British writer (1961–2025)

Dave Hewitt (10 July 1961 – 24 November 2025) was a Scottish hillwalker and writer. He was editor of The Angry Corrie, a hillwalking magazine, as well as editor in chief of TACit Press and author of Walking the Watershed, his account of the first continuous walking of the Scottish watershed, editor of A Bit of Grit on Haystacks, a celebration of the life of Alfred Wainwright, and editor of the Sport and Outdoor sections of the online Scottish newspaper Caledonian Mercury.

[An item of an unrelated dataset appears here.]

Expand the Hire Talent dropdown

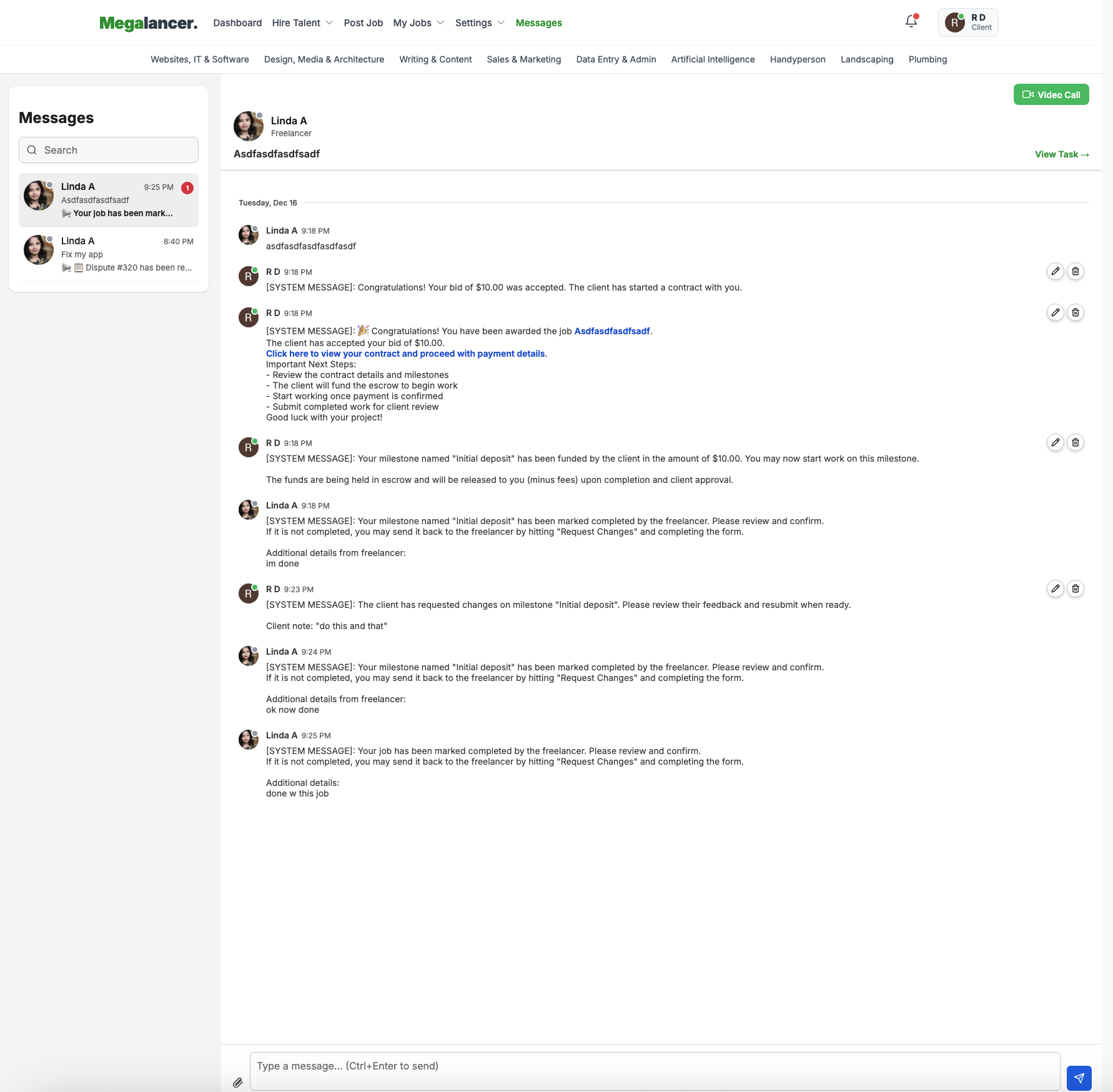(x=302, y=23)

Hewitt contributed to the ongoing debates surrounding access to the wild land of Scotland, bagging of hills, conservation issues etc. via radio, the print media and The Angry Corrie. Hewitt finished his round of Munros on The Saddle on 22 July 2007, accompanied by about 50 friends. This was also his 1000th Munro. He had a keen interest in cricket and politics, and was also a competitive chess player, known in Scottish chess for his love of the Trompowsky Attack and his high-risk attack-minded style.

On 25 July 2017, he reached 1712 Munro ascents and 1239 Ben Cleuch ascents (3755 for the 9 Ochil Donald Tops combined). He had completed the Wainwrights. On 28 July 2021, he completed his 1500th ascent of Ben Cleuch.

Hewitt died on 24 November 2025, at the age of 64.